Bu kez siyasetten, adaletten ya da sağlıktan değil sadece eğitimden bahsetmek istiyorum.
Her konu şüphesiz eğitimle ilgili.
Her sorunun çözümünde en büyük payı eğitime vermek gerekiyor.
Bundan dolayı hangi konudan söz etsek sonunu çaresiz eğitime bağlıyoruz.
Aslında her şeyde olduğu gibi eğitimde de ne yapılması gerektiği belli.
Amerika’yı tekrar keşfetmeye gerek yok!
Değişim değişim diyerek yapılması gerekenlerin tam tersini yapmayı bırakmalıyız demiştik daha önce.
Bu da çok zor değil aslında.
Mülakatın yerine liyakatı getirmek ilk ve en önemli adım olabilir.
Kadrolarda gerçek ihtiyaçları dikkate almak ardından gelebilir.
12 yıl zorunlu eğitimi gerçek manada son dört yılında yeteneğe göre ayrıştırma yapılarak üniversite kapılarında yığılma önlenebilir.
Gençlerin yeteneklerine göre meslek sahibi olmaları sağlanabilir.
Tek alternatifin üniversite olmadığı anlaşılırsa giremeyenlerin başarısız hissetmesi önlenebilir.
Üniversite ya da fakülte açmayı ve öğrenci sayısını arttırmayı bırakarak kaliteyi arttırmak adına adımlar atılabilir.
Sürekli bir yenisi açılan imam hatiplerde 15’i bulmayan sınıflar varken sayıları sabitlenen nitelikli okullarda 40’a dayanan öğrenci sayılarını azaltacak çözümler bulunabilir.
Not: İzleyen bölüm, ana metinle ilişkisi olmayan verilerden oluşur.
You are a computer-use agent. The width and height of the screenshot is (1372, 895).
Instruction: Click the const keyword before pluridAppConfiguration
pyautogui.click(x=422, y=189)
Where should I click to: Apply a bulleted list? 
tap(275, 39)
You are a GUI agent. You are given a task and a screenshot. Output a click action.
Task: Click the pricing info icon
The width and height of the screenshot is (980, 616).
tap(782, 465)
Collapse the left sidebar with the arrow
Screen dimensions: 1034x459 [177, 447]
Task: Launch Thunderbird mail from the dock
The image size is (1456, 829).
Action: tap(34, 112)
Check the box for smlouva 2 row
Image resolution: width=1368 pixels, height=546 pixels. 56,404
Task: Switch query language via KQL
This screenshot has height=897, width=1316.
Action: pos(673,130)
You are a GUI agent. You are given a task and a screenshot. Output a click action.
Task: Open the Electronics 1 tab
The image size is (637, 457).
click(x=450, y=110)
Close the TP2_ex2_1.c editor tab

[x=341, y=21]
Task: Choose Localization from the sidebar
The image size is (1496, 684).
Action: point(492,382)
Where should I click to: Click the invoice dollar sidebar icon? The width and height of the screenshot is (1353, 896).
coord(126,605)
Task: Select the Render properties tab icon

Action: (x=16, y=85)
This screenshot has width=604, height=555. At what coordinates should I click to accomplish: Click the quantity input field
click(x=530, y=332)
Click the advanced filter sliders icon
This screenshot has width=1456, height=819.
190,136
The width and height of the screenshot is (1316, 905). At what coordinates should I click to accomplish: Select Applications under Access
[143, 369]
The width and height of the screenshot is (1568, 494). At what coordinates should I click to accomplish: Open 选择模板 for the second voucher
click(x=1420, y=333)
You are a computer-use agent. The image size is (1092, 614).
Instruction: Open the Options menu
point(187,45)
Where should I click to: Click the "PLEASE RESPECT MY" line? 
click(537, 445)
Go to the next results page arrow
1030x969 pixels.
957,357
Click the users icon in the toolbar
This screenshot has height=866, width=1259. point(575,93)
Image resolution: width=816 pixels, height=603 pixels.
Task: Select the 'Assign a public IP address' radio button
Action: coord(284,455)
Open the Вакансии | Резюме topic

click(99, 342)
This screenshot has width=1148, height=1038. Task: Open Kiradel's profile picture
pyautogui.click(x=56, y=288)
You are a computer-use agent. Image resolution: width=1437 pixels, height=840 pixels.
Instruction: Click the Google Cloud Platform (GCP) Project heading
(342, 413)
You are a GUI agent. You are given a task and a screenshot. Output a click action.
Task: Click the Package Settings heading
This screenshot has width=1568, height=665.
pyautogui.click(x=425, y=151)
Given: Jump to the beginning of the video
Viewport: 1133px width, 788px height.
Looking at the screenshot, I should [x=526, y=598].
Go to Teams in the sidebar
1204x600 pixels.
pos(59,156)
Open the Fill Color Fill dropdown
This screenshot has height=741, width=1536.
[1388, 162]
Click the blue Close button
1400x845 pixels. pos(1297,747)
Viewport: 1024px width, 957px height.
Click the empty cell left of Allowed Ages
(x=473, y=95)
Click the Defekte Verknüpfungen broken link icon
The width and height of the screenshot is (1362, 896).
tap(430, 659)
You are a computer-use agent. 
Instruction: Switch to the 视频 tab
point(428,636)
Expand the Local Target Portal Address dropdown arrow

İngilizceyi, matematiği, fen bilimlerini öğretemediğimizi düşünenler biraz araştırır ve dünyadaki örneklerine bakarlarsa sosyal bilimleri hatta Türkçeyi de öğretemediğimizi anlayabilir.
Geçtiğimiz haftalarda on günlük bir Danimarka ve İsveç gezisi yaparken bu acı gerçeklerle bir defa daha yüzleştim.
Tüm okullarının bizim BİLSEM olarak bilinen bilim sanat merkezlerindeki atölyeler şeklinde çalışması gerçekten dikkat çekiciydi.
Böylece her öğrenci küçük yaşlarda çeşitli uygulamaları deneyerek yeteneklerini keşfetme konusunda şans elde edebiliyor.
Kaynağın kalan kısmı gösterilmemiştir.